--- Text segment ---
The claim is complicated somewhat due to the claimant suffering a further injury in February 2025 in the form of a broken leg following a motorcycle accident. This saw the claimant ceasing work. However, he tells me that he has now returned to his job as a casual forklift driver. He is able to perform the duties despite his leg injury. He is also able to continue his duties despite his subject injuries to his upper limb. He describes having to rest his arm when operating the forklift.
The pay records from his employer indicate the claimant’s hours vary significantly week to week. The claimant told me that is essentially “wrecked” at the end of an hours heavy work week. He has tried to obtain full time secure employment but has to date been unsuccessful.
Earnings material reveals a pre-injury income of $741.52 net per week.
The proposed settlement includes an allowance for past economic loss of $741.52 for two years plus superannuation totalling $107,001.34. An additional allowance for Fox v Wood[1] is made of $2,104.
[1] (1981) 148 CLR 438.
In terms of future economic loss, the earnings print out provided by the claimant’s current employer is somewhat difficult to decipher. However, on my calculations the earnings up until February 2025, when the claimant went off work for unrelated injuries, the average net weekly earnings are commensurate to the pre accident earnings. However, this does not take into account the fact that the employment is now casual and the claimant does not have the benefit of other benefits such as annual leave, sick leave and the other benefits of full time employment. Perhaps of most significance, the claimant is in a somewhat precarious position when not employed in a permanent full time role like he was prior to the accident.
---
Repeat the injury claim passage word for word from "The pay records" to "made of $2,104.".
--- Recorded data ---
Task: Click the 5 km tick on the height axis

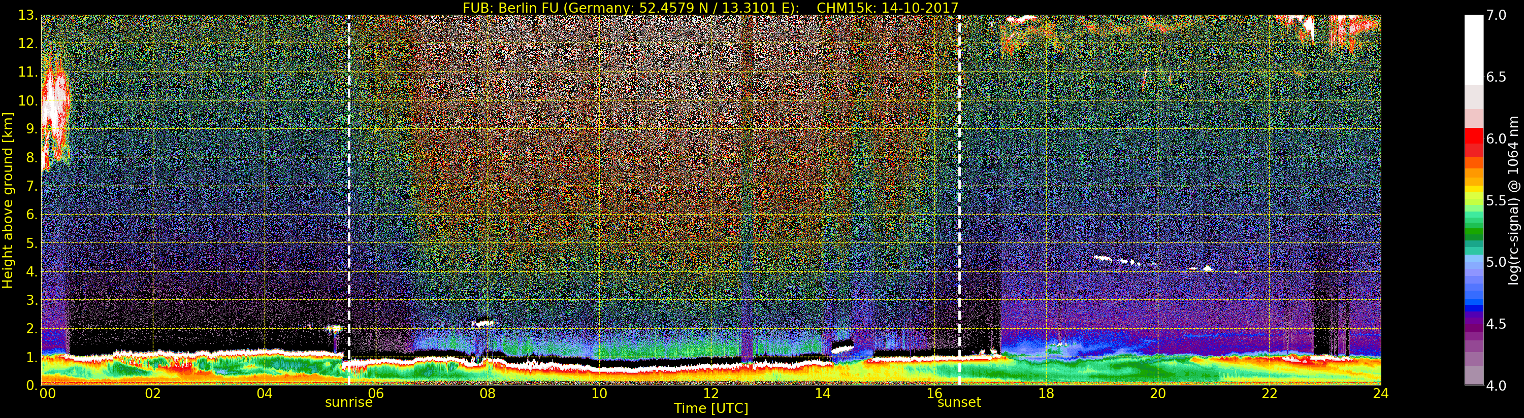Action: (31, 244)
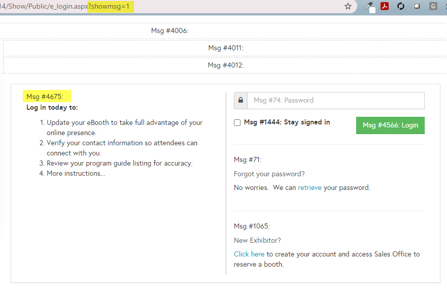Click the Msg #4012 placeholder row
The image size is (447, 289).
tap(226, 66)
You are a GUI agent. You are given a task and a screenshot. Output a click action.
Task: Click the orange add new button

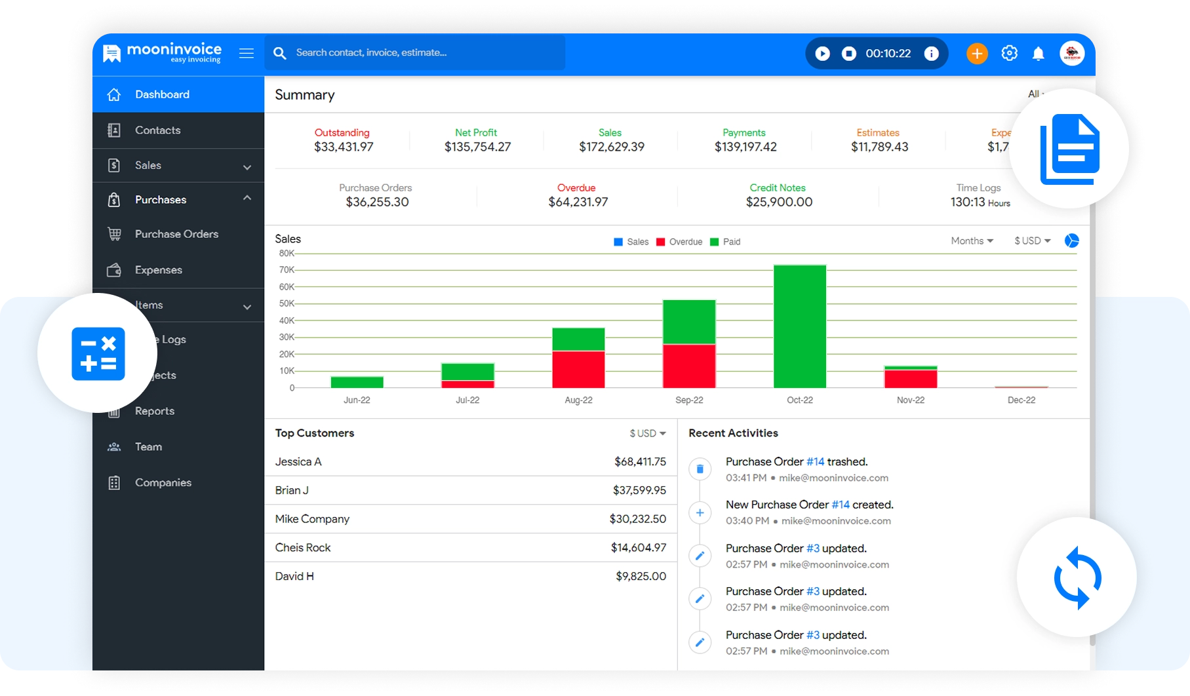tap(976, 54)
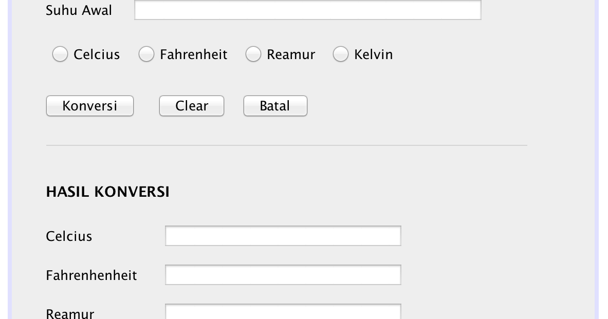
Task: Click inside the Suhu Awal input field
Action: tap(307, 9)
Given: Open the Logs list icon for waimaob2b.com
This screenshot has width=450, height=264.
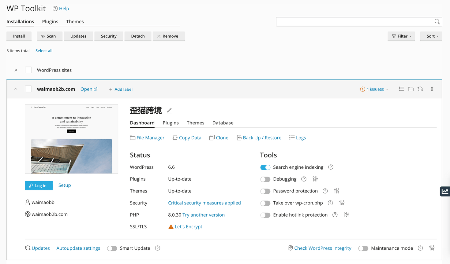Looking at the screenshot, I should pos(401,89).
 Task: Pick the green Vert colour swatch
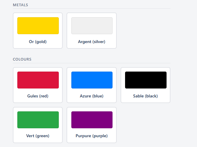pyautogui.click(x=38, y=120)
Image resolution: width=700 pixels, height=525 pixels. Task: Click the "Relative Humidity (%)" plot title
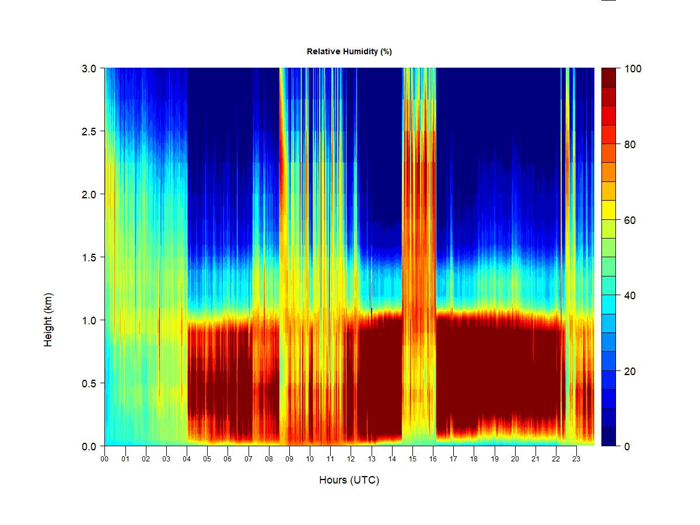tap(349, 51)
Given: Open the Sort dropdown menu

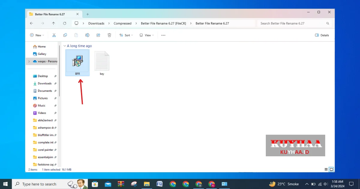Looking at the screenshot, I should [126, 35].
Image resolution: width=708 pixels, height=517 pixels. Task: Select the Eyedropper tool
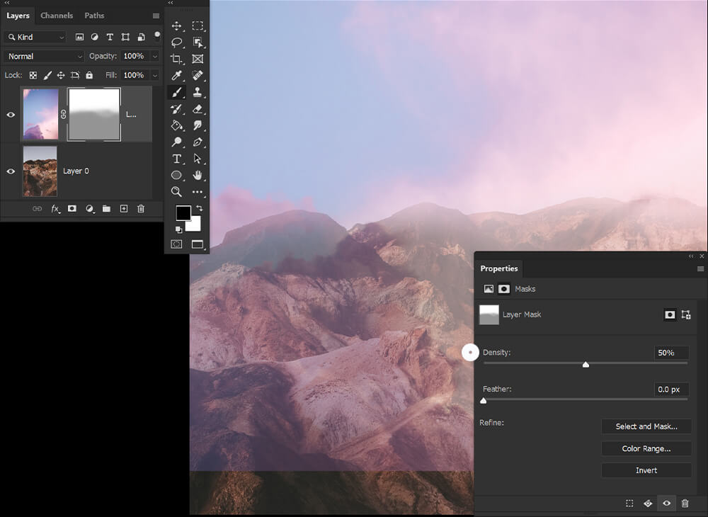[x=176, y=75]
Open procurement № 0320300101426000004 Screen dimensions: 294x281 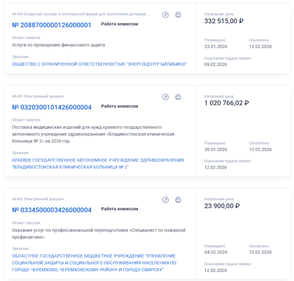pos(52,107)
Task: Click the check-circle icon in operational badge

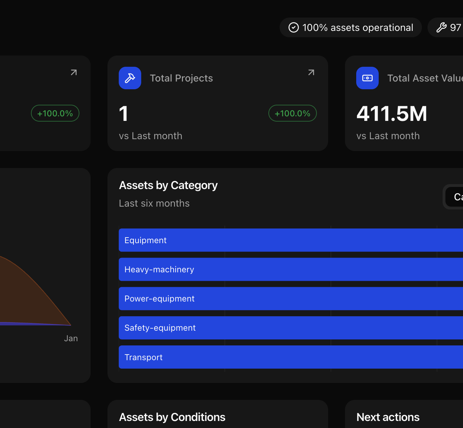Action: point(293,27)
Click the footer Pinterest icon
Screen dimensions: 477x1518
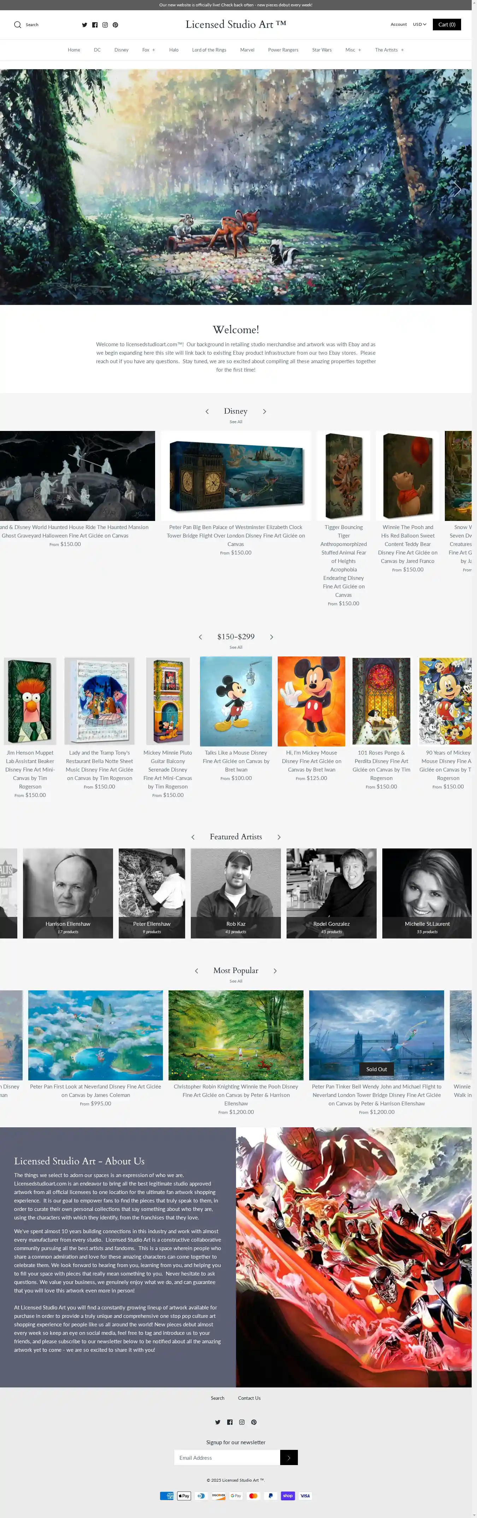(x=254, y=1422)
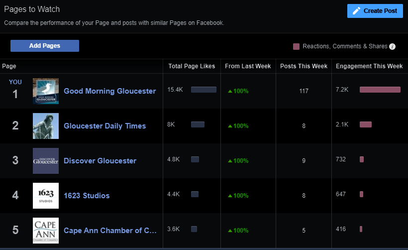Visit the Discover Gloucester page link
Image resolution: width=408 pixels, height=250 pixels.
[x=100, y=161]
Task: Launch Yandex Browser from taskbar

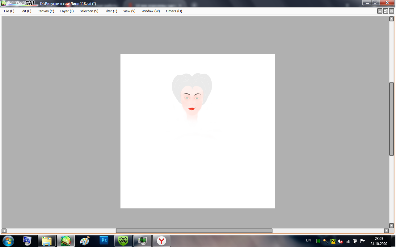Action: tap(161, 241)
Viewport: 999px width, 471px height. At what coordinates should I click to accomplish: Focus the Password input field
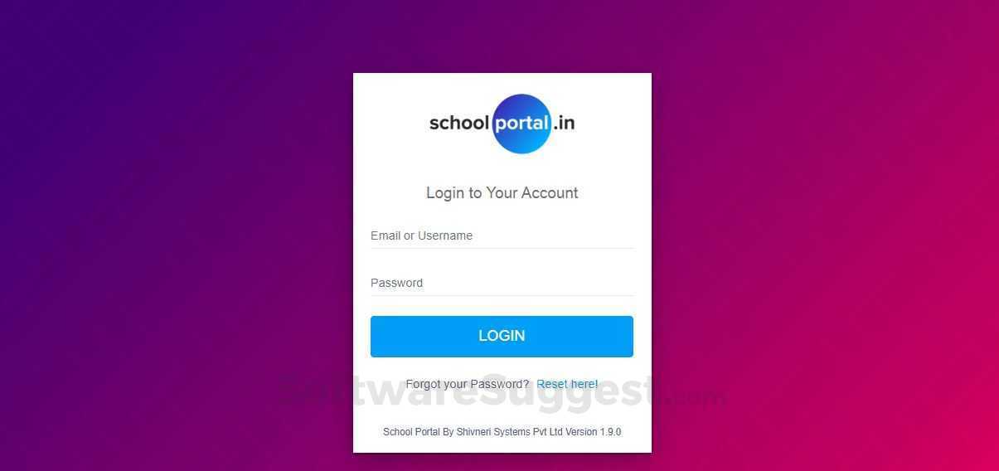coord(502,283)

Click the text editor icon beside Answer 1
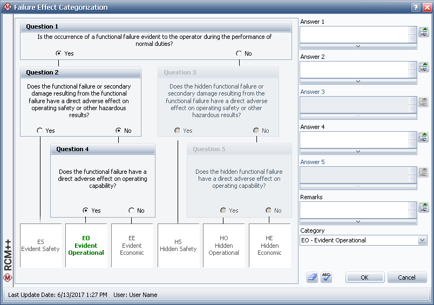[x=424, y=32]
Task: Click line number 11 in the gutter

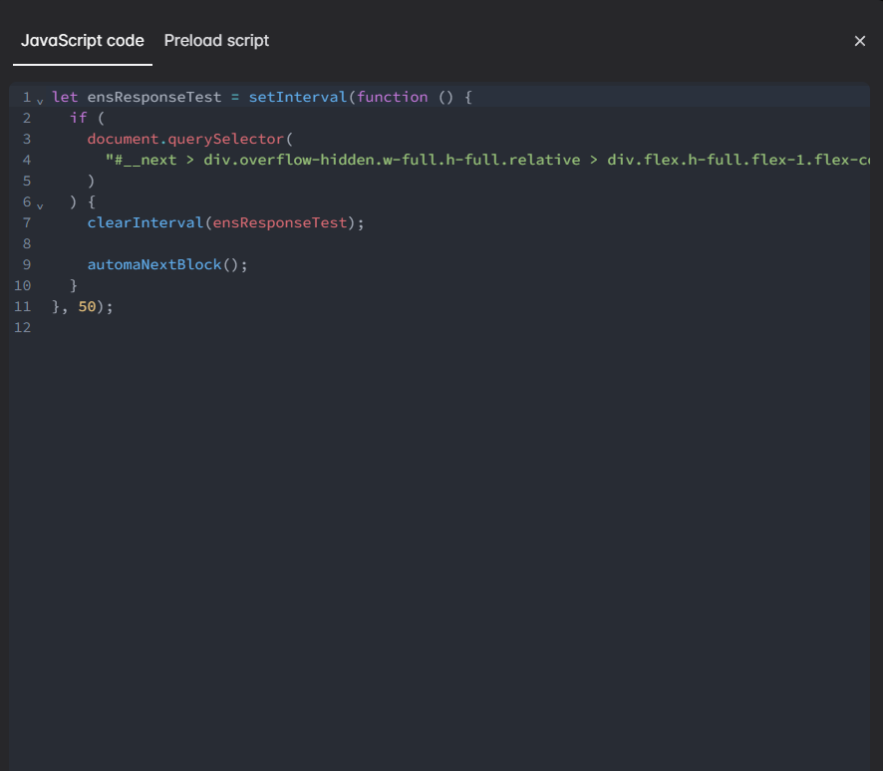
---
# [Answer space]
The pay records from his employer indicate the claimant’s hours vary significantly week to week. The claimant told me that is essentially “wrecked” at the end of an hours heavy work week. He has tried to obtain full time secure employment but has to date been unsuccessful.
Earnings material reveals a pre-injury income of $741.52 net per week.
The proposed settlement includes an allowance for past economic loss of $741.52 for two years plus superannuation totalling $107,001.34. An additional allowance for Fox v Wood[1] is made of $2,104.